I found out about the Tough Mudder a year or so ago. Something about the military-style obstacles “designed by British Special Forces” appealed to the Army veteran in me, and I had to try it.
But this newly popular contest appeals to civilians, too.
Tough Mudder held three events in 2010, its first year, with about 20,000 participants. Two years later, the company hosted 35 events for more than 460,000 people – 80 percent part of a team.
The average participant is 29; these athletes have spent their young adult lives in a nation at war being fought by a generation of all-volunteer armies.
Even the company’s primary charity is related to the wars. More than $5.7 million has been donated by Tough Mudder to the Wounded Warrior Project.
There is no question the military cause is part of the attraction.
“We are all sorts of hooah,” one of the volunteers calls through a bullhorn, referring to the Army battle cry that means everything except “no.” For a second, I can’t help feeling I’m out of uniform.
You sign your life away with a waiver, dismissing any worries of bodily harm, take a pledge to “overcome all fears” and hurdle a wall to get onto the course.
When the race begins, no one gets left behind and the focus is on helping fellow competitors, a mirror to the U.S. Armed Forces adage of “no man left behind.”
With that in mind, runners immediately boost each other over the first obstacle, walls tipped 45 degrees against the traffic.
When teams get split, members slow down or stop to regroup.
During obstacles like “Everest” – a half-pipe ledge where competitors have no choice but to jump into the hands of other competitors – people do so with faith, even when some aren’t caught.
“You cannot complete a Tough Mudder course alone,” the pledge says, describing how obstacles like 12-foot walls require teamwork to overcome.
Then there is the unholy sharing of everything.
On my 10th mile, I take an accidental mouthful jumping into a pool of muddy water.
I don’t really remember jumping, just landing in the 12-foot pit.
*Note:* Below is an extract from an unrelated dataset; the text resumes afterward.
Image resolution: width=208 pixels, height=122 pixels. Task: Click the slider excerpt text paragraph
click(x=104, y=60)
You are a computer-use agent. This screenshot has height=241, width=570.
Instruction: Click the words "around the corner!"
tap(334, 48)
It fills my tucked in T-shirt with water so heavy I climb out with one hand on the cargo net and the other wringing out the extra weight.
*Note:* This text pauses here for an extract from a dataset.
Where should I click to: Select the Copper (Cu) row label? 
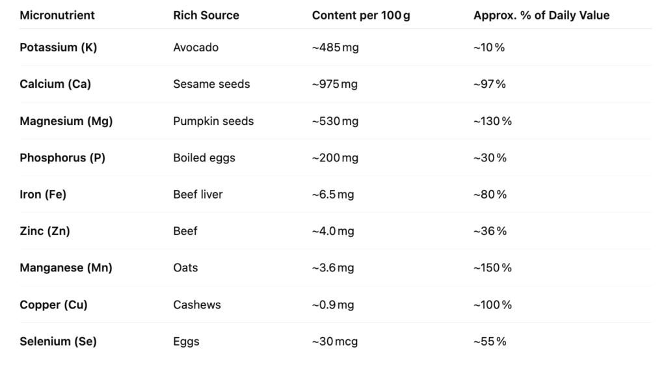click(x=53, y=305)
Then there is the distinct realization that my gum is now gritty with sand and a stranger’s hair is wrapped around my tongue.
(Even nastier is the more than 200 cases of flu-like symptoms some participants reported afterward, possibly norovirus from contact with contaminated vomit or diarrhea, reported by the Michigan Department of Community Health following the Tough Mudder. I got a suspect rash on my ribs after the race, but stayed off the toilet.)
At the finish line, volunteers crown everyone in orange headbands and offer free beer and Advil. A DJ is playing and a nearby bar is open.
On my way back north, after washing in a garden-hose shower and walking a mile barefoot to my car, I’m not sure what to think of what I’ve just done. I hate it and love it.
I know: I’m making too much of this. It’s a stupid weekend race, saturated in fake, manufactured bravado.
But I can’t help thinking about the “World’s Toughest Mudder” championship in November, which goes for 24 hours non-stop. Could I do it?
Maybe that’s the appeal. It’s part military voyeurism, part product we never knew we wanted – a new service for a generation watching Ultimate Fighting every weekend and dabbling in X Games-style recreation, a weekend battle in sneakers.